In Search of the Old Ones by Anthony D. Fredericks

In Search of the Old Ones by Anthony D. Fredericks

Author:Anthony D. Fredericks [Fredericks, Anthony D.]
Language: eng
Format: epub
Publisher: Smithsonian
Published: 2023-10-03T00:00:00+00:00


~7000 BCE, Central Utah

Long arcing plateaus and statuesque mountain ranges dominated the landscape some 1,900 miles (3,060 km) to the southwest of the Canadian canyon. The ever-present ice that blanketed this geology resulted in a dearth of vegetation. Beneath, the landscape was a potpourri of sedimentary, igneous, and metamorphic rocks along with more than five hundred minerals. It was a dynamic land, subject to earthquakes, volcanoes, landslides, floods, and other geological forces spread across four billion years. Also sculpted by glaciers and the subtle imprint of erosion, rocks folded and faulted, buckled and bent, and changed into vast conglomerates that were, at once, magnificent, and later, gone.

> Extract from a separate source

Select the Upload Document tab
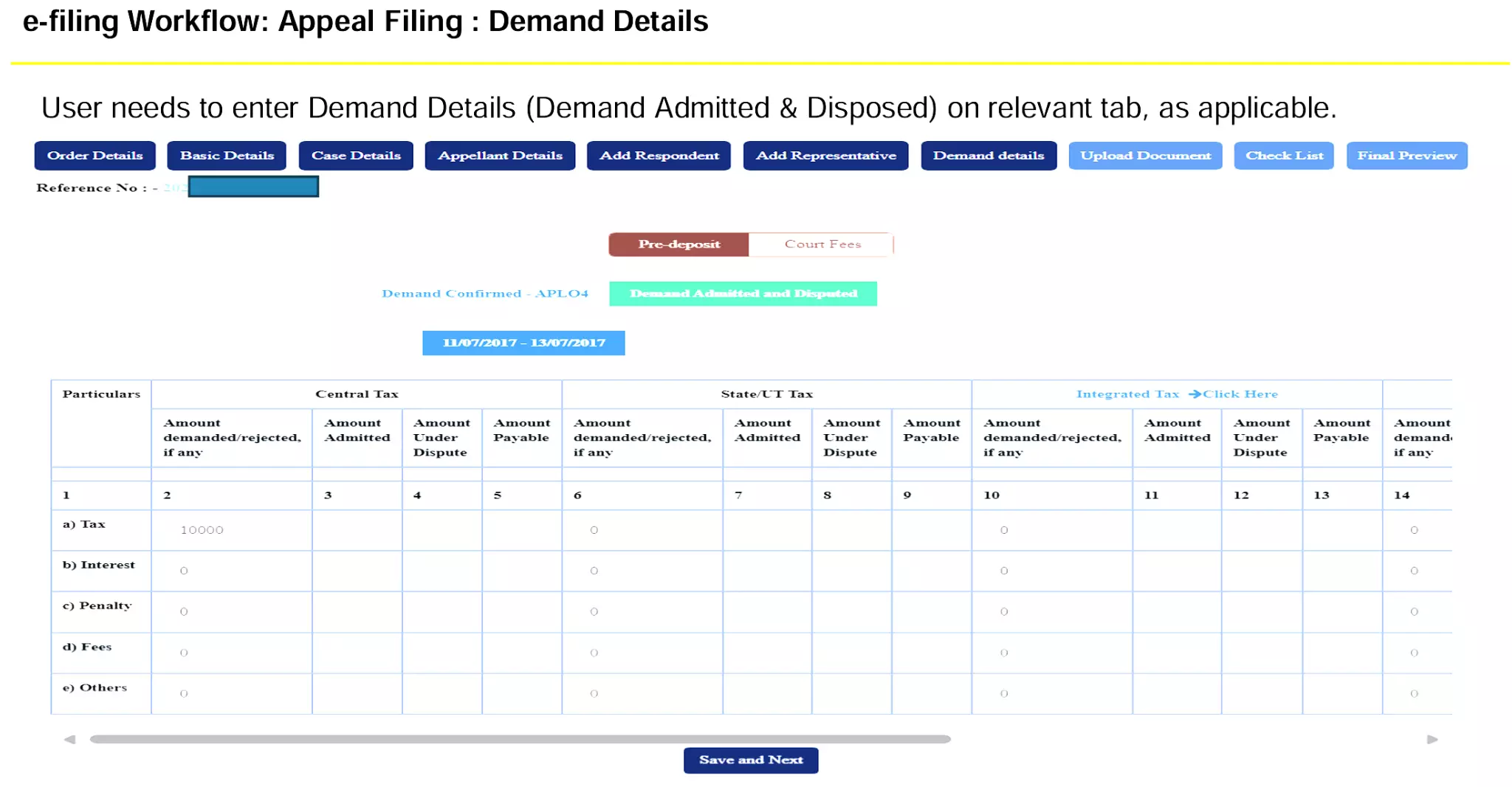Image resolution: width=1512 pixels, height=787 pixels. coord(1145,156)
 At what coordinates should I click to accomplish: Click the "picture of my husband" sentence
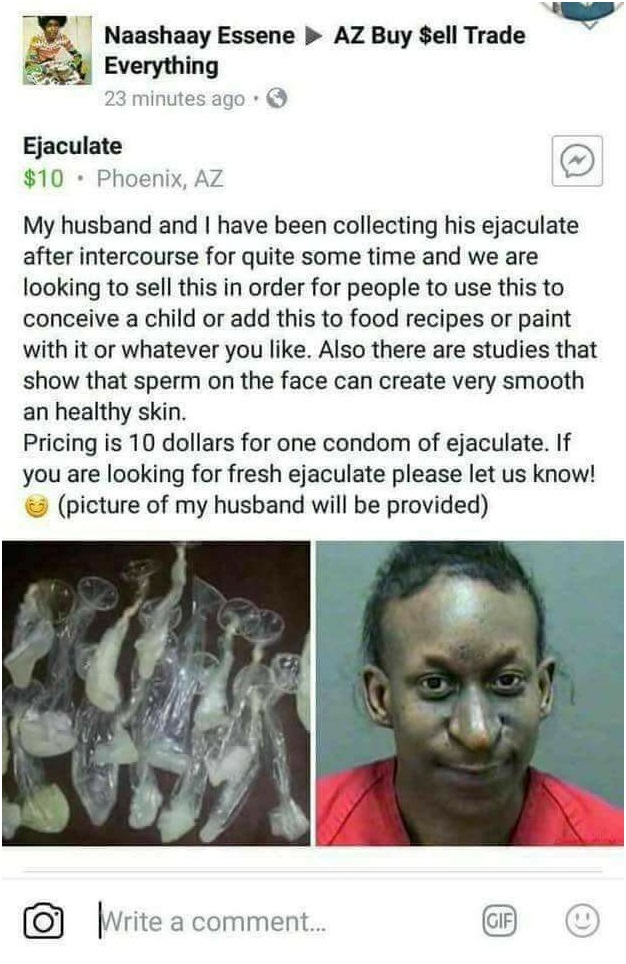pos(273,505)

Human footprints crossed this land at least ten thousand years ago, during the Pleistocene. These nomadic people, traveling in small family groups, followed herds of woolly mammoths and bison and captured rabbits and ducks. A menagerie of megafauna, including giant sloths, camels, and now-extinct horses, also populated this land.

Around 9700 BCE the climate slowly shifted and changed. A once-frigid environment became a little warmer, a little dryer. Animals that could not adapt died off, as did plants that couldn’t acclimate. Changes in the zoology and botany of the area also forced changes in the lifestyles of the Paleo-Americans who inhabited the region. Their tools changed, their lifestyles altered, and their customs modified. It was a slow, evolutionary process dictated by unseen forces in a changing environment. Central Utah was in flux.

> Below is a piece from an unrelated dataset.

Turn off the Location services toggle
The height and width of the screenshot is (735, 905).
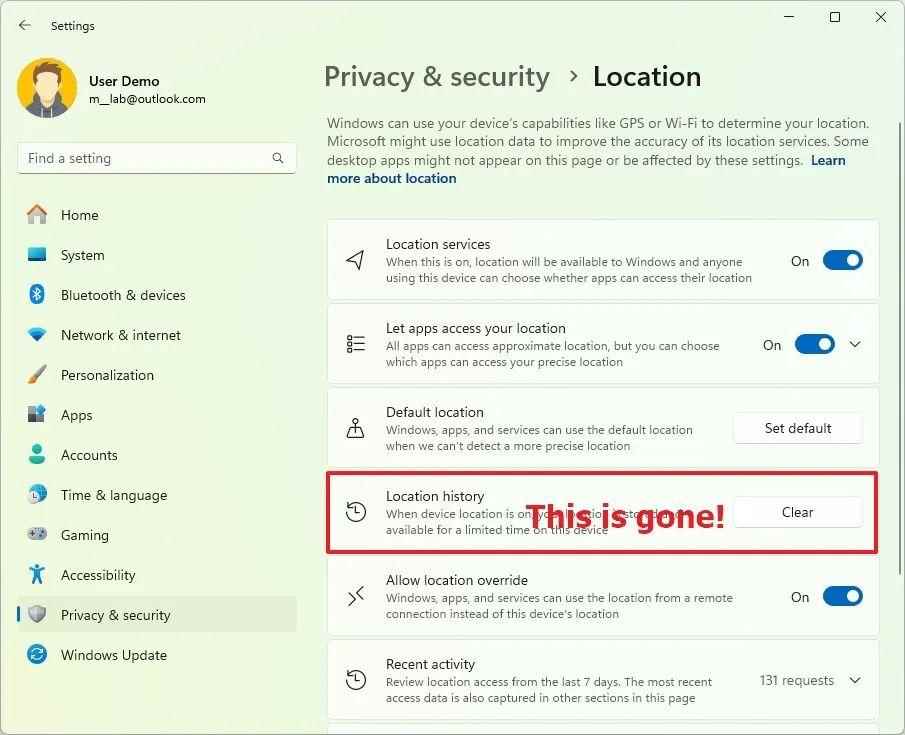point(842,261)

Even so, a vast sheet of ice stretched beyond the horizon. Although it was slowly receding from south to north, its influence was omnipresent. Botanical life was scant, with not a tree to be found anywhere. As the ice retreated, it left behind a rough and scarred terrain. Broad lakes, eroded mountains, and a gorged geography of rounded hills and alluvial sediments were the remnants of its existence.